Finding Sundries on Grace Bay -- For visitors who find they've forgotten an essential toiletry, crave a snack or a soft drink (and want to avoid paying through the nose in a resort restaurant or bar), or need sunscreen or bug repellent, the Grace Bay area can be a tough place to locate such little conveniences -- unlike in North America, where 7-Elevens and other convenience stores and grocery chains are just around the corner. Vending machines are virtually nonexistent on Grace Bay. Graceway Gourmet (tel. 649/333-5000), across the street from the Seven Stars Resort in central Grace Bay (at Dolphin Ave.), is impressively stocked and more conveniently located than its (larger) sister grocery store, the Graceway IGA, on Leeward Highway (reachable by car or taxi). The Graceway Gourmet has basic supplies, fresh produce, meats and seafood, a salad bar, a deli, a coffee bar, even Wi-Fi; it's open 7 days a week from 7am to 9pm. A few other well-placed convenience stores are within walking distance of most resorts in and around Grace Bay supply the essentials and more -- including snacks and candy bars (all the familiar brands), beer, wine, and liquor, magazines, even local handicrafts. The following are open daily from around 9am to 6pm:
- The Sand Dollar at the Sands on Grace Bay
- Sand Castle Convenience Store at Ocean Club East
- Neptune's Nectar (in back of Ports of Call shopping village)
Those in the know say that this section of Provo represents the future of the country's hospitality industry. Unlike Grace Bay's long, developable stretch of beach, the beaches at the Northwest Point are serendipitous little coves with pockets of powdery white sand and turquoise seas. As the area develops, the plan is to create a lot of green-belted area and ensure no structure over three stories tall is built. The waters along the Northwest Point are part of the Northwest Point Marine National Park, a protected 8km-long (5-mile) reef system that features some of the world's top wall and reef diving.

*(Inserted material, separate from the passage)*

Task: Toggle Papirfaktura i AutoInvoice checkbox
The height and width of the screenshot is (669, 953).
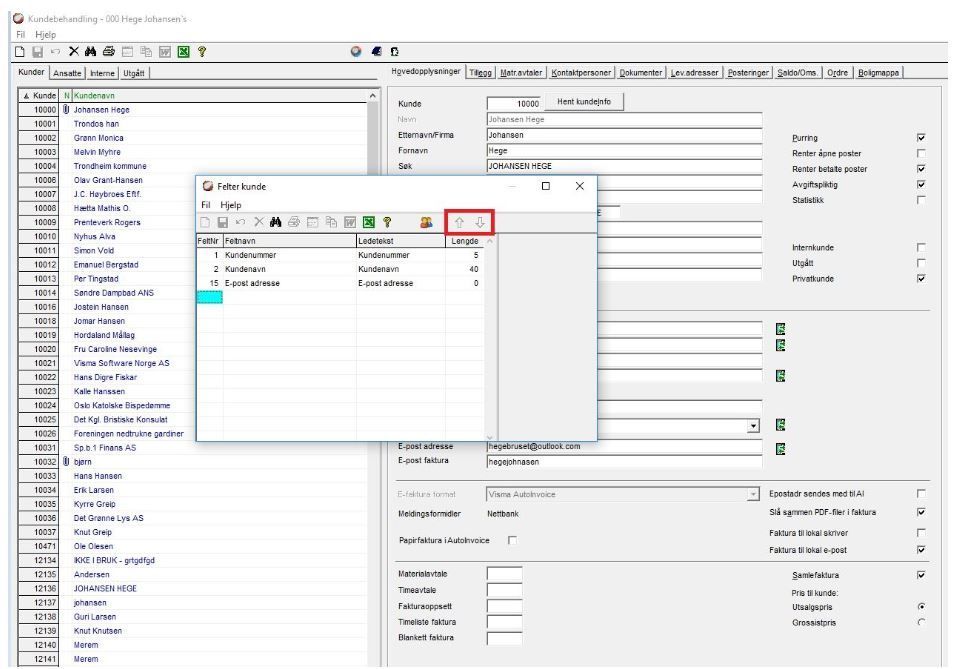Action: coord(512,540)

Currently the Northwest Point has only two accommodations: Amanyara, and the Northwest Point Resort condominium hotel (www.northwestpointresort.com). To reach either, you travel through the Blue Hills neighborhood, where beachfront shacks dish out fresh conch dishes, good music, and a sunny barefoot vibe.
Rural, green, and charmingly slow-paced, North Caicos has its share of gorgeous powdery-sand beaches, which at press time you could enjoy with a few other lucky souls during stays at modest, moderately priced lodgings. The bones of the unfinished Royal Reef Resort overlook uninhabited Sandy Point, its completion still up in the air at press time.
The largest island in the TCI is also the least populated, and hotel/motel-type lodgings -- not to mention restaurants, grocery stores, and shops -- are almost nonexistent. Many visitors stay in rented villas. For a selection of villas, go to www.tcimall.tc/middlecaicos.
Tip: Don't forget to bring mosquito repellent, especially if you plan to visit some of the Middle Caicos Lucayan caves.